Well, following this Sherlock
Holmes trek around the world and deep into the limitless cosmos of the
Internet, we come finally to the Big Bang of crowdsourcing – the first
online glimpse of the term.
And what we find,
amazingly enough, is a spiritual image. No kidding! Lurking there at
the Big Bang of “crowdsourcing” is the 1,000-arm image of Guan Yin, sometimes spelled in other ways, a famous Buddhist image of compassion. The 1,000-arm imagery arises in an ancient legend that says Guan Yin was so
intent on healing the world’s many wounds that through a miracle of
spiritual power, her arms split apart into 1,000 separate arms, each
capable of helping a needy person.
Los Angeles artist James Jean
said it was this image that sprang into his mind when Wired hired him
to illustrate Howe’s first story about crowdsourcing. (Look back at the
sketches of multi-armed business people, which appear above in this
article. They’re little details of the sketches Jean prepared for the
Wired illustration.)
Well, what a
fascinating, bright, spiritual hope at the dawn of this new
terminology, this new name that we are proposing now for the
Reformation. Of course, before we all celebrate, there is this haunting
business to consider: We all know from history how stormy, violent and
tragic events tend to accompany a Reformation.
In a
Sept. 25 issue, Business Week already signaled this danger.

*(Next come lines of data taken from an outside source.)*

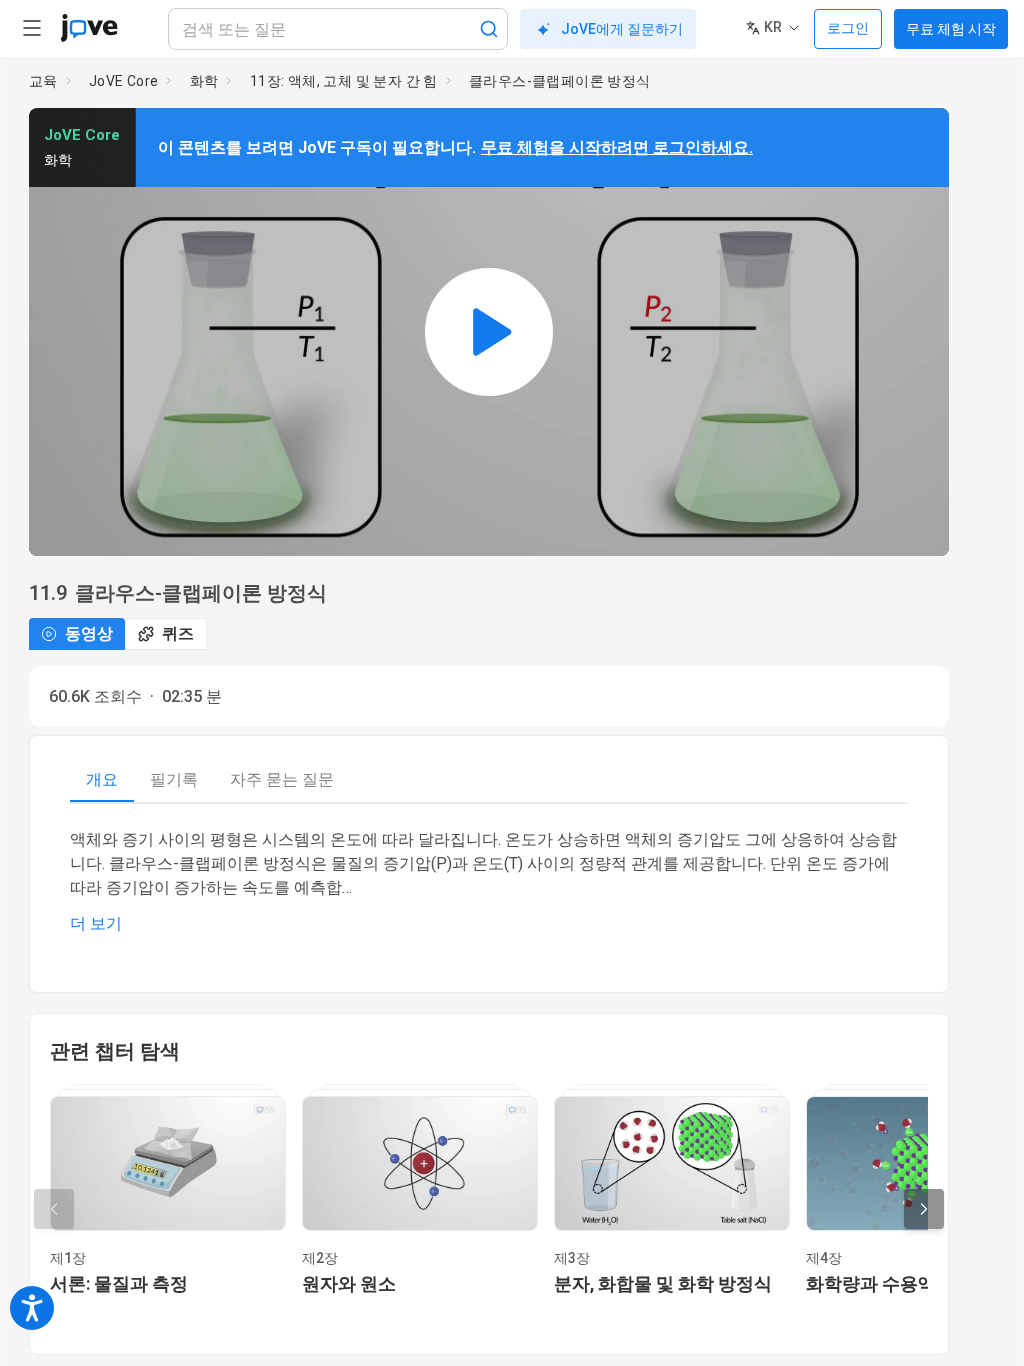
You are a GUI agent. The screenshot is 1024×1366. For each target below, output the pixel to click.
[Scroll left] (54, 1209)
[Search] (489, 29)
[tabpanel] (489, 882)
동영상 (89, 633)
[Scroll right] (924, 1209)
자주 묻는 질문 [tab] (282, 779)
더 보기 (96, 923)
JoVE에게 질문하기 (622, 29)
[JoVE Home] (89, 28)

Crowdsourcing certainly holds bright promises, the magazine said, but:
“Used improperly, it can produce silly or wasteful results. Crowds can
be wise, but they can also be stupid.”
So, shall we all close this little Adventure in Culture by voicing a
prayer that crowdsourcing’s many arms, even as they extend soon across
southeast Michigan, are mainly realized as a gift of compassion. Frankly, the alternative is too sad to contemplate so soon in the fresh and heady springtime of this glorious Reformation.